NSA data centre power surges & unknowns...

brian carroll electromagnetize@gmail.com
Wed Oct 9 19:11:57 PDT 2013


Lodewijk andré de la porte <l@odewijk.nl> wrote:

> The massive quantum computer has unpredictable power consumption.

Lee Azzarello <lee@guardianproject.info> wrote:

> I guess inventing new math to break crypto has some physics problems.


these comments has me contemplating what a large-scale networked quantum
computer installation would involve.. and to what extent the image of racks
of servers may note correlate with the computing technology inside the
boxes, or in some percentage of the data centre.

in other words- how would a quantum installation differ from the classical
computer systems of the last many decades- would they be of yet another
smaller scale or would an installation inherently be enormous. what if the
data centre was all quantum computing in terms of the data throughput - do
these numbers correlate or are different approaches to security
calculations required

is it possible that a 'computer within a computer' could exist, such that a
quantum chip could be embedded and use a classical electronic based system,
that is, some form of stealth or hidden computing that occurs in a parallel
hidden framework, including for networking data. could ethernet or fibre
channel be used or would it need to be different, say tuned resonant
circuits computing in other dimensionality.

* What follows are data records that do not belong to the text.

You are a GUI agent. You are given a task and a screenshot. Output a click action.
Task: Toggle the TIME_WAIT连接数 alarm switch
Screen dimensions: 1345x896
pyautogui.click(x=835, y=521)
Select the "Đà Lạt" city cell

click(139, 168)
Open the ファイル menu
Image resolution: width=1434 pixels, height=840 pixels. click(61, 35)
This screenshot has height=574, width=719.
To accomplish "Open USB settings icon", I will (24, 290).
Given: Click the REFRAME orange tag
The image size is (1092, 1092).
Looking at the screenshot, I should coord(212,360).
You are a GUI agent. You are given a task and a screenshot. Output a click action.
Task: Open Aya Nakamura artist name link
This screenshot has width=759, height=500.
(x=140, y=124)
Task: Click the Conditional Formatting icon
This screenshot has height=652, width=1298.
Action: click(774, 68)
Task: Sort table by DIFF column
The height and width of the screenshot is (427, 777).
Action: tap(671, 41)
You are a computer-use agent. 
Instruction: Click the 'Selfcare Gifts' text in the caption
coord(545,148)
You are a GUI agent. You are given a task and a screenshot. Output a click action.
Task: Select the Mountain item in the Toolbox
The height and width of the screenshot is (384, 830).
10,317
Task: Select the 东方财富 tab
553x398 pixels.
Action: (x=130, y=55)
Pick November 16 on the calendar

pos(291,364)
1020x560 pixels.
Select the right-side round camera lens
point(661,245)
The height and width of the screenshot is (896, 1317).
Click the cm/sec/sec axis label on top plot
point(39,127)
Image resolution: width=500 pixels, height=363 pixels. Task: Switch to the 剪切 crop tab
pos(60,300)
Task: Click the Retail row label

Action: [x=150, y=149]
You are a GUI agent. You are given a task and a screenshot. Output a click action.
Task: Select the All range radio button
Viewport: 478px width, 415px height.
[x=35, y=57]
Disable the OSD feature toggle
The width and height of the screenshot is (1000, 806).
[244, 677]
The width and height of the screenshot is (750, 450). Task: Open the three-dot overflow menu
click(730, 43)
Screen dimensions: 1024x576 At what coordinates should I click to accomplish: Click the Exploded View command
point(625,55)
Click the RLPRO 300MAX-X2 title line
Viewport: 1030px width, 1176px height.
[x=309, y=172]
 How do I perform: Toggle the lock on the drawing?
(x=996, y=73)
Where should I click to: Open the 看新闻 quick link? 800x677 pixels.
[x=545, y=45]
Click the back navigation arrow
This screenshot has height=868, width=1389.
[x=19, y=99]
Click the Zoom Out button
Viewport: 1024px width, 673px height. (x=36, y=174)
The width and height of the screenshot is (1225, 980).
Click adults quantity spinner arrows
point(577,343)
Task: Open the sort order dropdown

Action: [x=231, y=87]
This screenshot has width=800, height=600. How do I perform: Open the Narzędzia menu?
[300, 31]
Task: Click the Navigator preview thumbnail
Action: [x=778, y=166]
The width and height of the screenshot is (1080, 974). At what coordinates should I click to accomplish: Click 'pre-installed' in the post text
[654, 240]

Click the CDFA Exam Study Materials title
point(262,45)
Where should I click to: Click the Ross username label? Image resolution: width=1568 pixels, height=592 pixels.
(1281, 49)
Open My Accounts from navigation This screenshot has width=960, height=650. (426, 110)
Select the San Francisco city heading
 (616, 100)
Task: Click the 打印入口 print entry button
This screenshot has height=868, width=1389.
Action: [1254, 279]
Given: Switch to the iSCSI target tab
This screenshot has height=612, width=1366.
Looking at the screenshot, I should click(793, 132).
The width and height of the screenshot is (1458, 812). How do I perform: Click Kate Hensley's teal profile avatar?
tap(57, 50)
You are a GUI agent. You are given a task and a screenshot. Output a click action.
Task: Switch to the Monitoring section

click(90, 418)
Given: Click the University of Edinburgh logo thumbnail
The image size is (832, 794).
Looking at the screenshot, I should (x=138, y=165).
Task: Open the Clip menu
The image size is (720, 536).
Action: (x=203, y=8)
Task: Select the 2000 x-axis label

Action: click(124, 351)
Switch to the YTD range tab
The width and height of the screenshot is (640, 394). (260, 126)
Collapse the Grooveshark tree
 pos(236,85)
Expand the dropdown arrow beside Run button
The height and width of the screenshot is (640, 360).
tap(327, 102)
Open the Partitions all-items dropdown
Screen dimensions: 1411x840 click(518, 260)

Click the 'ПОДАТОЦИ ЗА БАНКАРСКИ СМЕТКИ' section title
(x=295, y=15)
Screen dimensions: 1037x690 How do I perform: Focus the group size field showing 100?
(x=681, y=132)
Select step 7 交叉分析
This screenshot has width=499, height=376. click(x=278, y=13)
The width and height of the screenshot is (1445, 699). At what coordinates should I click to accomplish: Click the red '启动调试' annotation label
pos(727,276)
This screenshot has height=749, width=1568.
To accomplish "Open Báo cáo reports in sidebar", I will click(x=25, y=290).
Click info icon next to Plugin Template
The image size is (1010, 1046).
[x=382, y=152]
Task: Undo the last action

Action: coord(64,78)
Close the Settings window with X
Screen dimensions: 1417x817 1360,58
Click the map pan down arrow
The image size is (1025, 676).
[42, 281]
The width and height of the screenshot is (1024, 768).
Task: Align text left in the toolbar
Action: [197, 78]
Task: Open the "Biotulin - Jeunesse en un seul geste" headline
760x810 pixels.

would such an installation be possible and be manageable via secondary,
zoned interface, and not noticeable, especially if sealed into processors
or chips and thus tamper- and inspection-proof.  to what extent may the
data centre be a Spruce Goose or Glomar Explorer, providing conventional
'economies-of-scale' development for computing that is beyond this
present-day technological situation.

the idea that the NSA would field an early quantum computer in such a
situation seems unlikely. especially if considering the scale issue whereby
early computing starts large and shrinks down, thus ENIAC or other room or
warehouse sized earlier computer installations of newly developing
technology eventually moving into transistor and integrated circuit (IC)
fabrications, personal computing, server boxes instead of tape-storage
mainframes, and now cellphones compared to peak computing power thirty or
more years earlier.

would quantum computers require different storage technology, for instance,
or could they rely on today's storage- or would it need to be formatted
differently. and given massive parallelism and the nature of supercomputers
to be custom programmed and time-shared by various projects, could such a
quantum device exist nested in another system yet be linked in parallel to
make a massive installation, and then be called upon for particular vexing
tasks versus number crunching or data processing that can effectively be
managed via existing tech, such as voice recognition or text analysis in
particular modeling approaches.

i wonder if - and perhaps it is entirely wrong-minded - in some way --
besides the issue of batteries as a limit upon scale and usability of
computing resources, that if the electron itself is a false-limit and there
could be smaller particle flows harnessed via destabilizing the natural
equilibrium and thus the imbalance forces movement of charge at a smaller
scale or within a different kind of circuitry that could be nested inside a
larger electronic installation. what if a quantum computer would be
equivalent to a tiny unmarked IC on a circuitboard and yet would it require
access to the same components of existing computer architectures today or
could it operate beyond or outside this, say as a connectable linked
quantum processor networked into parallelism, for calculations alone.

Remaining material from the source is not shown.